Stored entries:
------------------------------------------------------------------------

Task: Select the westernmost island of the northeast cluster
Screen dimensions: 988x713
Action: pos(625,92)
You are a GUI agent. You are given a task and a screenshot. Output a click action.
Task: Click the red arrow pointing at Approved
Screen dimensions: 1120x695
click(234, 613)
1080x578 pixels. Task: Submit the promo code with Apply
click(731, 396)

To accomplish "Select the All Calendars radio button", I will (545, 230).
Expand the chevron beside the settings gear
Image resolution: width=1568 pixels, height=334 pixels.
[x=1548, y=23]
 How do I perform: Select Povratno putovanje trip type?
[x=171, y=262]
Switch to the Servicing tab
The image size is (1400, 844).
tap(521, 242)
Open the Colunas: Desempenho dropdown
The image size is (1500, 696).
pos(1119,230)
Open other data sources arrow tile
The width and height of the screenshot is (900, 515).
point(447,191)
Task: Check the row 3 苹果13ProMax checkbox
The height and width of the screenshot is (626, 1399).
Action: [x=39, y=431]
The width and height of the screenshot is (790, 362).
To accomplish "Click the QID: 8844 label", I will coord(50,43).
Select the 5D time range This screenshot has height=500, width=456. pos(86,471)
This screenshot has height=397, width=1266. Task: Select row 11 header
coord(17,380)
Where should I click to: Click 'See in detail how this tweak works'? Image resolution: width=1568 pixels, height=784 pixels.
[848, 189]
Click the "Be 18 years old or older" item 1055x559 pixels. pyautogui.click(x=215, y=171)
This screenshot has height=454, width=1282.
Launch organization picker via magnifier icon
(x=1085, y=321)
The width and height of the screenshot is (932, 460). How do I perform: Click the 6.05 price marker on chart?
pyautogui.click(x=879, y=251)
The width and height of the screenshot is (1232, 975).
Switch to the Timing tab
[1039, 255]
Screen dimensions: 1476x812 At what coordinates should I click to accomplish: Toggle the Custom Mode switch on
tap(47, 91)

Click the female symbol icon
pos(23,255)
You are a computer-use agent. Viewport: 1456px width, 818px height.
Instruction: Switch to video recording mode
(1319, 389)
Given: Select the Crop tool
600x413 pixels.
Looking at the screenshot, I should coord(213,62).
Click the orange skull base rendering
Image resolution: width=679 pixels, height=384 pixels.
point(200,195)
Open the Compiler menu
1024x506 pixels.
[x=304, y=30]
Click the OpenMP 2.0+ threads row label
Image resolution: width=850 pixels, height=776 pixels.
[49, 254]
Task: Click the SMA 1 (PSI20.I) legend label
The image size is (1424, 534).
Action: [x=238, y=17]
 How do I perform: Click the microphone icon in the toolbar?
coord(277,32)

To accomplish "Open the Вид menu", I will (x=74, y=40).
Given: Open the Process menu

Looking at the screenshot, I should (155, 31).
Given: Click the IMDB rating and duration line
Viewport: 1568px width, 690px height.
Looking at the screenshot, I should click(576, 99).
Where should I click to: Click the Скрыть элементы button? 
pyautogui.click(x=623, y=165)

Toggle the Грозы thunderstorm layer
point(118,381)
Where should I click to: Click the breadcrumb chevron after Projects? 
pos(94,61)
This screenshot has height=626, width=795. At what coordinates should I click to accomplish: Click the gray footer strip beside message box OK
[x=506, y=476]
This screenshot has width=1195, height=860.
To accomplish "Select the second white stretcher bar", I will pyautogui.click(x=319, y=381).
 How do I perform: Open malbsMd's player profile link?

------------------------------------------------------------------------

What to work on:
Reply with the lines from the first line of the entries through the line that contains "Given: Select the Crop tool", repeated exactly with both ends kept, and with nothing else.

Answer area:
Task: Select the westernmost island of the northeast cluster
Screen dimensions: 988x713
Action: pos(625,92)
You are a GUI agent. You are given a task and a screenshot. Output a click action.
Task: Click the red arrow pointing at Approved
Screen dimensions: 1120x695
click(234, 613)
1080x578 pixels. Task: Submit the promo code with Apply
click(731, 396)

To accomplish "Select the All Calendars radio button", I will (545, 230).
Expand the chevron beside the settings gear
Image resolution: width=1568 pixels, height=334 pixels.
[x=1548, y=23]
 How do I perform: Select Povratno putovanje trip type?
[x=171, y=262]
Switch to the Servicing tab
The image size is (1400, 844).
tap(521, 242)
Open the Colunas: Desempenho dropdown
The image size is (1500, 696).
pos(1119,230)
Open other data sources arrow tile
The width and height of the screenshot is (900, 515).
point(447,191)
Task: Check the row 3 苹果13ProMax checkbox
The height and width of the screenshot is (626, 1399).
Action: [x=39, y=431]
The width and height of the screenshot is (790, 362).
To accomplish "Click the QID: 8844 label", I will coord(50,43).
Select the 5D time range This screenshot has height=500, width=456. pos(86,471)
This screenshot has height=397, width=1266. Task: Select row 11 header
coord(17,380)
Where should I click to: Click 'See in detail how this tweak works'? Image resolution: width=1568 pixels, height=784 pixels.
[848, 189]
Click the "Be 18 years old or older" item 1055x559 pixels. pyautogui.click(x=215, y=171)
This screenshot has height=454, width=1282.
Launch organization picker via magnifier icon
(x=1085, y=321)
The width and height of the screenshot is (932, 460). How do I perform: Click the 6.05 price marker on chart?
pyautogui.click(x=879, y=251)
The width and height of the screenshot is (1232, 975).
Switch to the Timing tab
[1039, 255]
Screen dimensions: 1476x812 At what coordinates should I click to accomplish: Toggle the Custom Mode switch on
tap(47, 91)

Click the female symbol icon
pos(23,255)
You are a computer-use agent. Viewport: 1456px width, 818px height.
Instruction: Switch to video recording mode
(1319, 389)
Given: Select the Crop tool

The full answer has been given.